But for Okamoto, a 21-year-old student at Harvard and author of Period Power: A Manifesto for the Menstrual Movement, menstrual equity goes beyond the Tampon Tax: it’s also about accessibility. As a teenager, Okamoto’s family experienced homelessness. During that time, she spoke to other homeless women and learned that many of them didn’t have access to menstruation products like tampons and pads and often used paper towels or cardboard as a replacement option.
Students suffer too. Nearly one in five kids misses school every year “because they did not have access to period products,” according to a 2018 Always Confidence & Puberty Survey.
These harsh realities inspired then-16-year-old Okamoto to found Period to break down societal stigmas and enact tangible change through policy activism and donations.
Now, Period has over 500 chapters in 50 states and 30 countries. Thanks to their efforts, these youth activists have pushed public schools to provide free menstruation products to students, exposed unfair state taxes, and served over 800,000 periods by donating menstrual products to schools, prisons, and shelters. Though the branches have accomplished a lot in five years, they’ve experienced their fair share of pushback. Unsurprisingly, one of the biggest challenges has centered around their youth.
“Now, youth activism is very common and very hyped up. [Climate activist] Greta [Thunberg], March for Our Lives, Climate Strike Students,” Okamoto says. “It’s so amazing to see how much more common it is. When we started, it was not like that. … No one took us seriously, and there weren’t actually other young activists in media that I could point to and be like, ‘Look what they did, that’s what we’re trying to do.’ There was a lot of ageism.”
The other challenges were more universal. Funding was hard to come by, and seemingly everyone from local donors to elected politicians had a hard time talking about periods. “As soon as we told [people] what we were doing, they would physically cringe and try to walk away,” Okamoto says. “Even some supporters didn’t want to publicly say that they supported us because they were embarrassed.” None of these obstacles prevented Okamoto and co-founder Vincent Forand from spreading their message; if anything, they just made the pair work harder. Over time, they found that framing their work “in the context of gender equality” resonated with a broader base.
“If you look at how gender equality is defined and the factors falling into these four buckets of education, health care, economic mobility, representation in politics and decision making, I can show and cite how period poverty and stigma are actively holding people back in all of those categories,” she says.
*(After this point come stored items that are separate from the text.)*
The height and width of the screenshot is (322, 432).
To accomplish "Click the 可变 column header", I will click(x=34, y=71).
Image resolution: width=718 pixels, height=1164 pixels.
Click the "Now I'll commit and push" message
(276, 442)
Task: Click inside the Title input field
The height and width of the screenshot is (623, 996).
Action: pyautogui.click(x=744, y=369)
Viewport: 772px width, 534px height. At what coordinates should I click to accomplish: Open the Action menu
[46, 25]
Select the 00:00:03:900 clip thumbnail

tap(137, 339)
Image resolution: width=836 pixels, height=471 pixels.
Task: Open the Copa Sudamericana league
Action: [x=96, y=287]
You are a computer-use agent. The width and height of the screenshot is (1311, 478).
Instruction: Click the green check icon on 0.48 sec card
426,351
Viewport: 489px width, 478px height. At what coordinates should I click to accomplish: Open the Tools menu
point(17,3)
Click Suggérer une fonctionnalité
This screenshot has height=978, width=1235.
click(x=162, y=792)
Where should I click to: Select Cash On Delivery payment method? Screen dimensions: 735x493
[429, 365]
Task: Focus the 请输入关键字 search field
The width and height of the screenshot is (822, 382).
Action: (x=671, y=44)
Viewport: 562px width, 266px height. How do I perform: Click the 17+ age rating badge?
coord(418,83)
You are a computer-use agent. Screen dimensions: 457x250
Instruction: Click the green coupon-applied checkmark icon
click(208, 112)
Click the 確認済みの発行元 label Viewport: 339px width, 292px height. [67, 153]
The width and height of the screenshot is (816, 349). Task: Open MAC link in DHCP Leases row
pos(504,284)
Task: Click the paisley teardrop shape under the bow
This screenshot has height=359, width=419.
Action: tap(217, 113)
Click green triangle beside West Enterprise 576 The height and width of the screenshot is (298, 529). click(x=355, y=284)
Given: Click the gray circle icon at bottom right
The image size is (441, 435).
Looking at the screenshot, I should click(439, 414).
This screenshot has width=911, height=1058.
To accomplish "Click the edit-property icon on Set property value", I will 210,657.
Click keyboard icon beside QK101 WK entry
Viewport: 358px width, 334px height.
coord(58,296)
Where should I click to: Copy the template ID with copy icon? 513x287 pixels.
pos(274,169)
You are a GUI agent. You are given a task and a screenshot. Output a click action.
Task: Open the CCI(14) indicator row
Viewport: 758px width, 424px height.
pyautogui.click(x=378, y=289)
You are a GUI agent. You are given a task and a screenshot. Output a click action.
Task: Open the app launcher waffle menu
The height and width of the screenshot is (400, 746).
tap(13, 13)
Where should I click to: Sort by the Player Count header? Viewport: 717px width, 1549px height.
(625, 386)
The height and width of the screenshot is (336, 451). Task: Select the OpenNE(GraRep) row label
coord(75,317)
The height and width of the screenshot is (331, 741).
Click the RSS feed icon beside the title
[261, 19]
“I think when you put it in that context … and say, ‘How could you call yourself a feminist? If you believe [the menstruators] in your life deserve equal opportunity and confidence regardless of a natural need, then you inherently have to be a period warrior,” she adds.
National Period Day will mark the beginning of Period’s ramped-up efforts to address period poverty over the next year through lobbying, donations, and other organized events, such as PeriodCon, a two-day educational summit. While many of their upcoming efforts are located in the U.S., Okamoto says she remains committed to spreading her message worldwide.
“[Periods are] a beautiful equalizer,” she says, adding, “every person who has a uterus is probably going to menstruate for 40 years of their lives, and to have that shared understanding and experience [makes you realize] this movement is a global movement.”